先制なら勝率ほぼ9割で、
1番・柳田悠岐が与える恐怖のプレッシャー (2ページ目)
必死の治療を経て、柳田はCS第5戦で電撃復帰。シーズンでは不動の3番だったが、この日は「1番・センター」で出場。1番は、昨年8月11日のオリックス戦以来だったが、初回に先制点につながる内野安打を放つなど、チームの勝利に貢献した。
そして日本シリーズでも3番ではなく1番として出場している。その意図を達川光男ヘッドコーチは次のように語る。

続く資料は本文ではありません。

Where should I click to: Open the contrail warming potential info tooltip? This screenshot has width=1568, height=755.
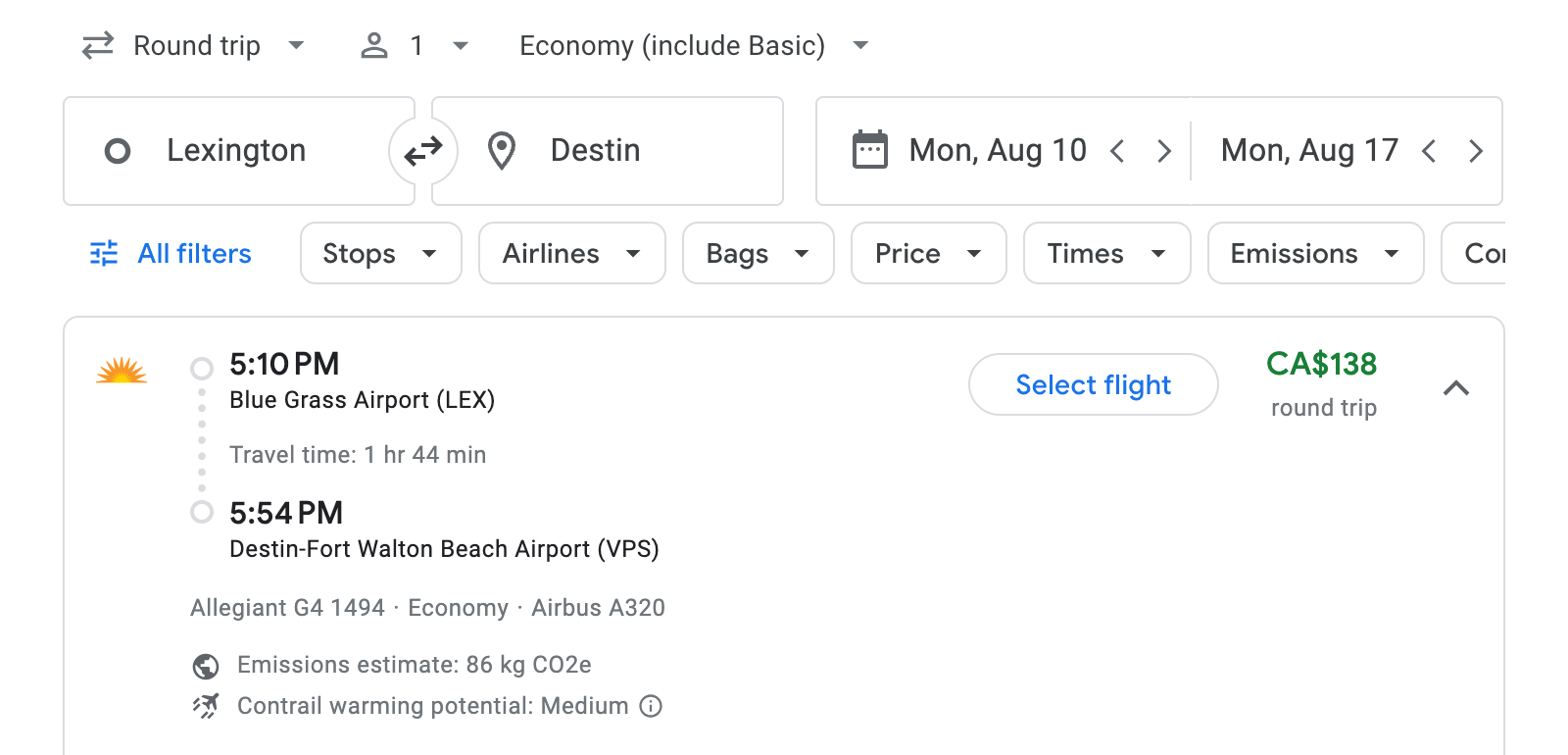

「もし試合の途中で体が痛くなって交代となると、城所(龍磨)らになる。そこで柳田の代わりに3番に入ると、どうしても打線が弱くなる。でも、1番ならすんなりいくからね。そっちの方がいいだろうと。そういう考えから、柳田を1番にしました」
万が一のリスクに備えた策であると達川コーチは語ったが、さらにこう付け加えた。
「試合が始まり、いきなりホームランバッターが打席に入ってくるって、バッテリーにとってはすごく嫌なんです。私も現役時代、当時阪神の真弓(明信)さんが1番のときは嫌やったからね。そういう考えもありました」
DeNAもソフトバンク相手に先制点の重みは知っているはずだ。シーズン31本塁打の柳田といきなり対戦するバッテリーの重圧は想像に難くない。だからといって、立ち上がりから際どいコースを狙いすぎて四球で歩かせることもしたくない。そうなるとストライク勝負をせざるを得なくなり、好球必打の柳田にとっては好都合になる。
2年前のヤクルトとの日本シリーズ。山田哲人との"トリプルスリー"対決に注目が集まったが、3番を打つ柳田は苦しんだ。5試合で18打数3安打、4四死球。そのうち長打は二塁打の1本のみ。チームは日本一を達成したが、柳田自身は不完全燃焼のままシリーズを終えた。